Anthropic本周发布了一套衡量AI对劳动力市场影响的新指标。几乎同期，OpenAI推出了测量AI对学生学习效果的框架。两份研究瞄准的议题不同，结构却高度一致：都由公司自有研究团队出品，都选中了公众最敏感的社会议题，都承诺建立长期追踪机制。

外部监管框架尚未成形，AI公司已经开始自己定义「影响该怎么量」。就业和教育恰好是立法者讨论AI风险时最先想到的两个词，谁先拿出一套看起来严谨的评估体系，谁就更可能在未来的监管对话中占据起点。
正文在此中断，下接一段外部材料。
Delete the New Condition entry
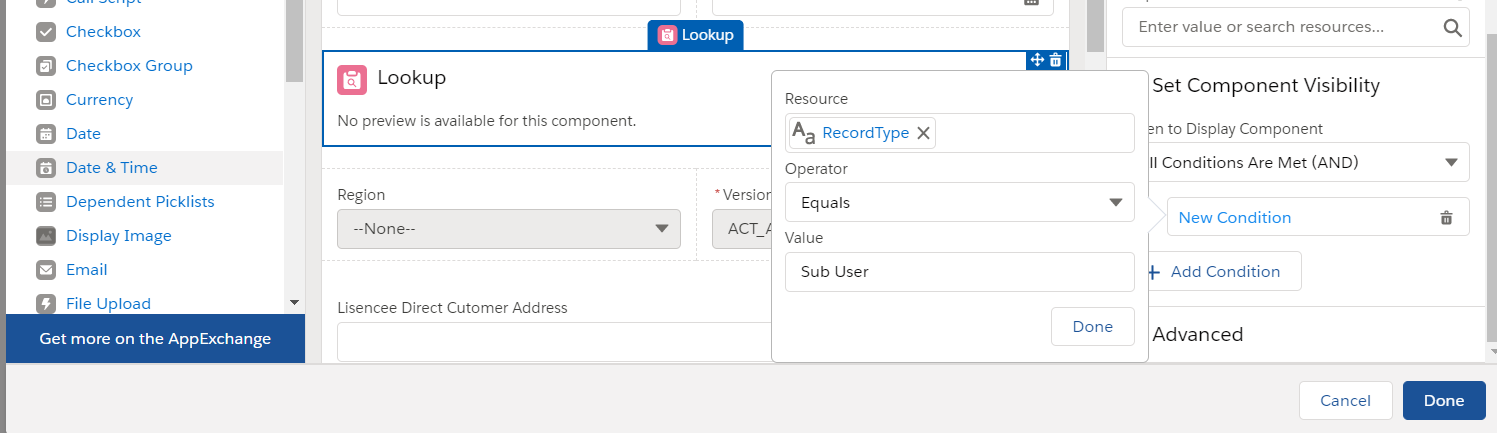 (x=1445, y=217)
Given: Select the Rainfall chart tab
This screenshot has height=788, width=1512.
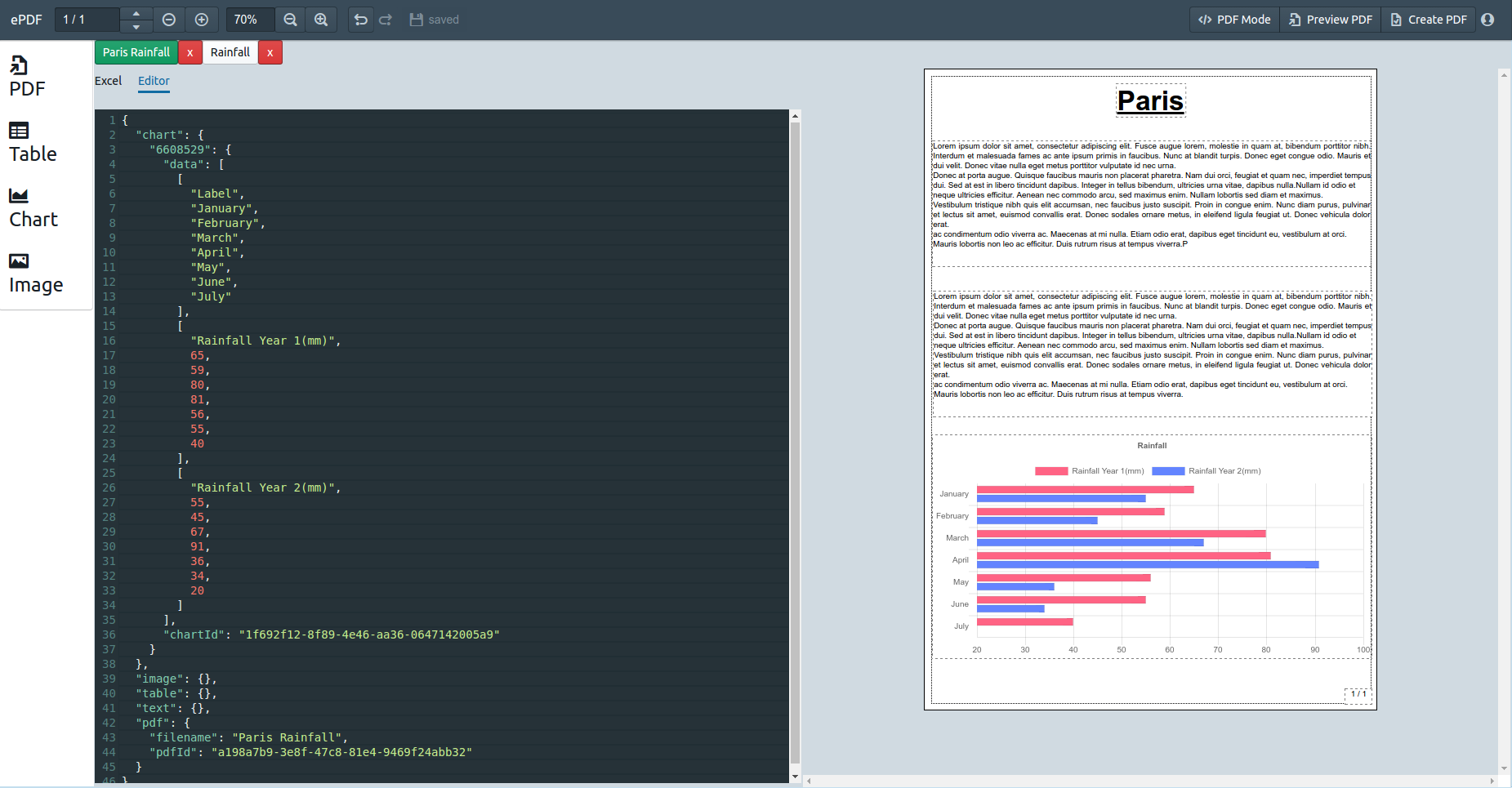Looking at the screenshot, I should (x=230, y=52).
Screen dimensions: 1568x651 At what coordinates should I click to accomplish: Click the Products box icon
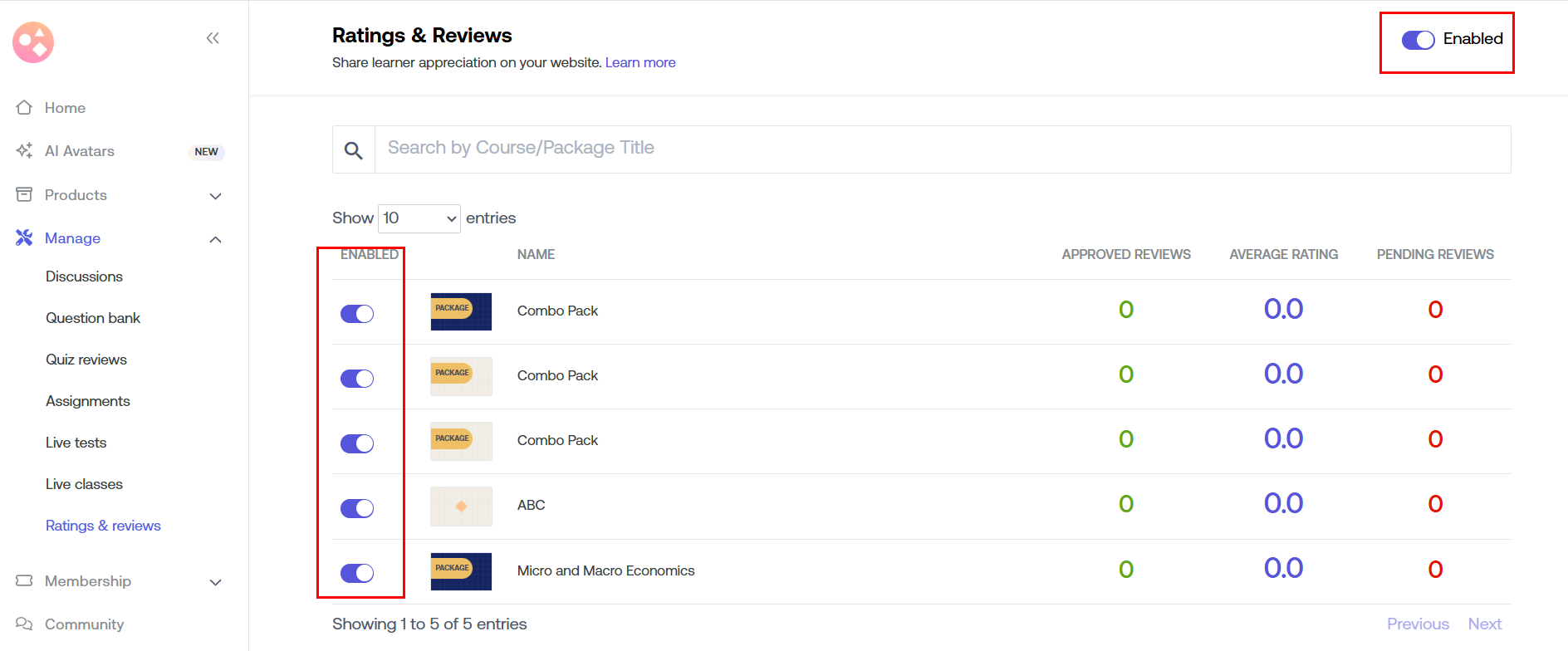24,195
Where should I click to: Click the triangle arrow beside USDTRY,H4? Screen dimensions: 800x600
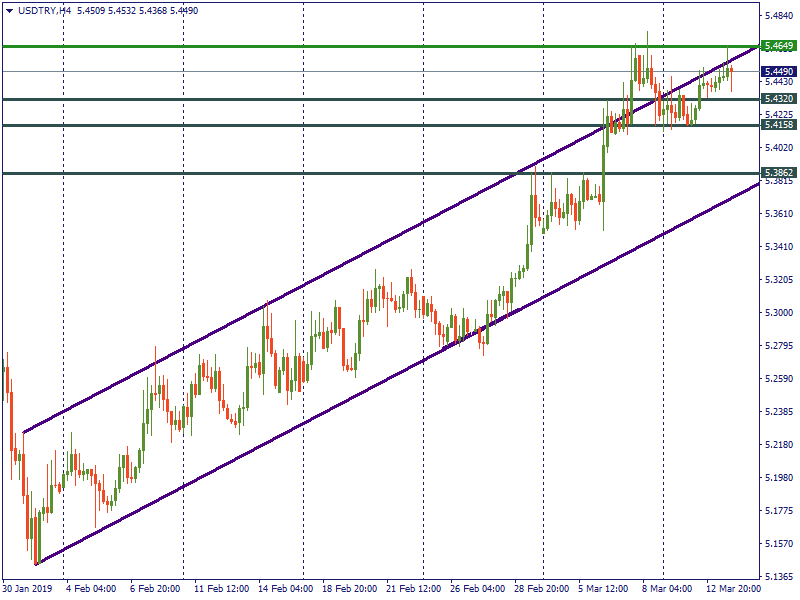(x=9, y=10)
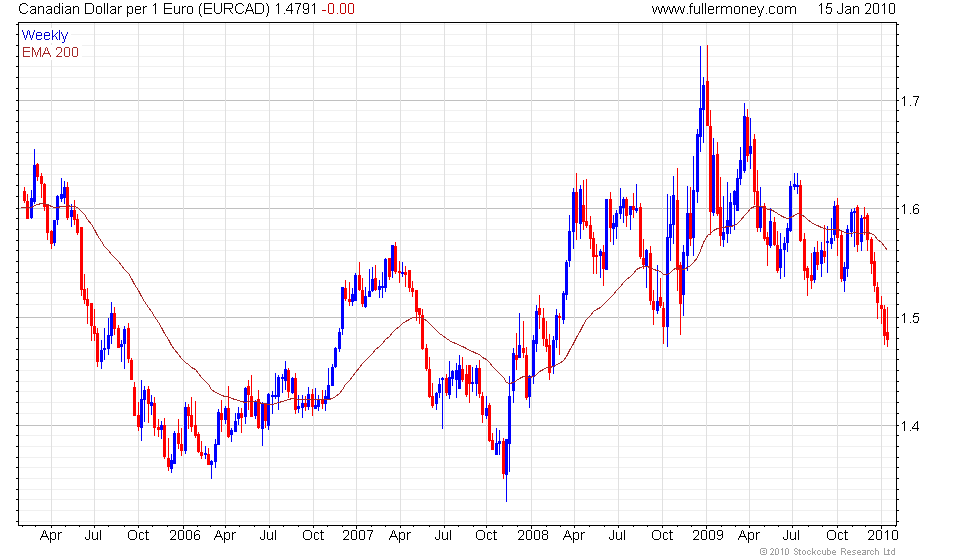Toggle the EMA 200 legend label
980x560 pixels.
[x=50, y=52]
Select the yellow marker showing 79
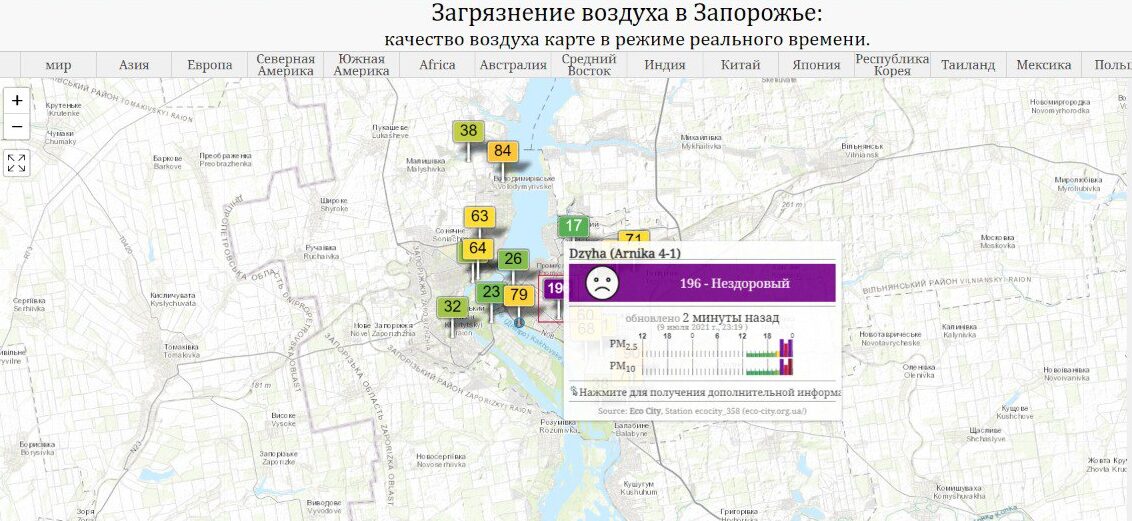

两份研究都不急于下结论。Anthropic强调这是「早期证据」。OpenAI则称其框架旨在「跨时间、跨环境」持续观测。这不是一次性的公关动作，而是在为长期叙事打地基——我们已经在认真研究了，未来请参考我们的框架来讨论。

但裁判和运动员是同一个人，结论的可信度天然有上限。这份就业研究在技术社区引发大量讨论（Hacker News上获得308票、超过500条评论），焦点正是这个边界问题。